Wellington também aproveitou o discurso para direcionar críticas ao governador Otaviano Pivetta (Republicanos), seu adversário na corrida pelo Palácio Paiaguás. O senador questionou a tentativa, segundo ele, de Pivetta se desvincular das decisões e resultados da gestão de Mauro Mendes, da qual foi vice-governador por mais de sete anos.
“O atual Governador, que foi por sete anos e pouco Vice-Governador, disse que não sabia, não acompanhou, sendo que, uma semana atrás, ele dizia que tudo o que aconteceu no Governo durante esses sete anos e pouco foi mérito dele também. Agora começam as denúncias e já quer se esquivar”, afirmou.
A declaração ocorre em meio ao impacto político provocado pela Heritage dentro do grupo que apoia a candidatura de Pivetta. Fábio Garcia deixou a disputa pela vice-governadoria após ser atingido pelas medidas determinadas na investigação e Gisela Simona foi anunciada para ocupar a vaga.
O senador afirmou que já havia tratado das relações envolvendo o Banco Master, empresas e pessoas ligadas ao acordo com a Oi durante a CPI do Crime Organizado. Segundo ele, a cobrança era para que eventuais suspeitas fossem formalmente investigadas.
“Fiz questão de alertar naquele momento que Mato Grosso precisa de resposta, que não poderia terminar apenas em discussão política, muito menos sem uma conclusão. Por isso, como líder do bloco Vanguarda, lá na CPI eu cobrava que a comissão enviasse aos órgãos de controle”, afirmou.
O senador também citou o depoimento do ex-governador Pedro Taques (PSB) à CPI, realizado em março, e disse ter alertado o ex-governador para que a comissão não fosse utilizada como palanque eleitoral.
“Disse a ele que esperava que ali não fosse transformado num palanque”, assinalou.
Wellington também defendeu que as investigações avancem para esclarecer eventuais prejuízos aos servidores públicos. No Mato Grosso, contratos relacionados a empréstimos consignados do Banco Master também são alvo de apuração.
“Teve servidores públicos que ficaram endividados e suicidaram. Não tem maldade maior que se possa fazer”, declarou.
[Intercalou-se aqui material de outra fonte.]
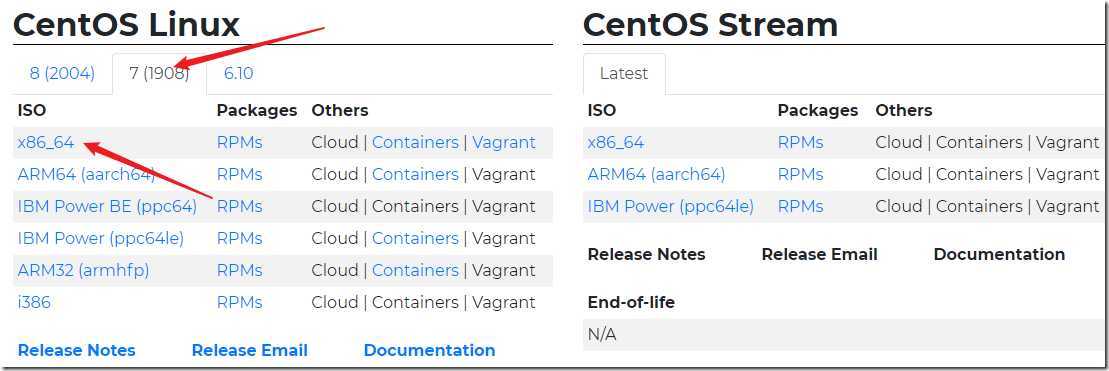Viewport: 1109px width, 371px height.
Task: Open x86_64 ISO link under CentOS Stream
Action: tap(615, 143)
Ao comentar a atuação da Polícia Federal, o senador afirmou que o trabalho realizado até agora é robusto, mas ressaltou que a responsabilidade final caberá à Justiça.
“Isso tudo está comprovado pela Polícia Federal e, claro, vai ter o julgamento final”, afirmou.
Wellington ainda rejeitou acusações de que adversários políticos teriam atuado para provocar a operação.
“Não dá pra querer dizer que tudo isso foi feito por influência política”, disse.
A Operação Heritage segue em andamento. Os investigados ainda terão direito à defesa e não há, até o momento, condenação judicial em relação aos crimes apurados.